Today, most ALFs and continuing care retirement communities (CCRCs) have not invested broadly in home monitoring technology. But some new CCRCs are designed from the ground up. Some, like Lutheran Home Association of Minnesota, have invested in wireless broadband, providing an opportunity for  Minnesota-based Healthsense™ to implement its eNeighbor™ product line throughout as a means to facilitate aging in place.

With a heritage in industrial automation and developed with help from the National Institute on Aging (NIA) and Department of Defense to help with the care of disabled veterans, eNeighbor is a product line that ranges from a simple PERS pendant, pull cord or call button, to a Nurse Call system (with full reporting and analytics), resident monitoring, and a telehealth cart that a nurse can bring into a resident's room and collect vital signs. All ride on that same wireless network. 

A closer look at resident monitoring shows the potential for this technology: the system offers 12 kinds of sensors (including bed, toilet flush, home away, open/closed, incontinence), optional web camera. According to Brian Bischoff of Healthsense, the system has the ability to correlate combinations of information, the sensor information, taken together and correlated offers multiple independent measures of ADLs. 

Brian notes that when used first in independent living residences, eNeighbor offers the facility a way to ensure that residents stay in them as long as feasible. With the typical small number of nursing home beds in CCRCs, a resident that suddenly needs a nursing home bed (as a result of a fall, for example), the CCRC beds might be full -- pushing the resident out into other facilities.  

From the family and resident perspective, enabling a resident of independent living or senior housing to feel safer, and the family to feel more secure, is the real benefit -- as a study that Healthsense commissioned at one CCRC confirmed. To me, the most interesting aspect of the study is its confirmation that actual experience with home monitoring technology improves this sense of safety -- just as the AARP Healthy@Home survey indicated that seniors and caregivers believed and hoped it would.

It's clear that independent ALFs, senior housing communities, and any other aggregate living arrangement have the potential to provide a centralized monitoring service if they have staff to respond.

But could this technology be used in private homes, perhaps that are part of 'Naturally Occuring Retirement Communities' (see ALF or NORCs)? Only if it was configured and monitored remotely by a service provider. Residents could be monitored and rapid response provided by, for example, a home care agency, visiting nurse organization, geriatric care manager.

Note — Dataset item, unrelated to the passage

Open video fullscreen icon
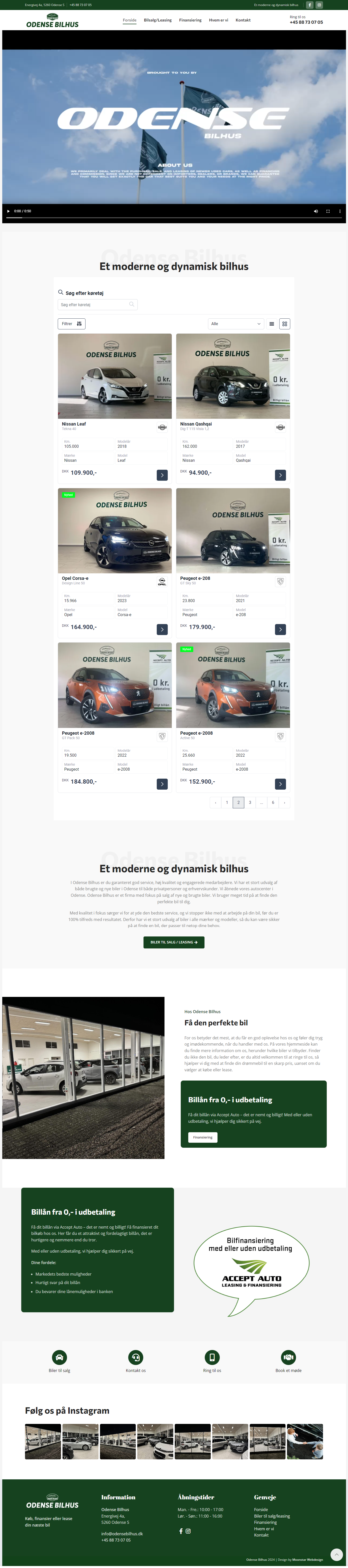The image size is (348, 1568). (x=328, y=211)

The critical aspect, of course, is reacting to the data -- and converting it to useful information -- even trends that indicate a behavioral change over time. In this frozen housing market, as CCRCs and ALFs try to figure out what services they can bring to the community if the community can't come to them, they should consider eNeighbor or other home monitoring technologies as a potentially high-value marketing strategy for to-be residents.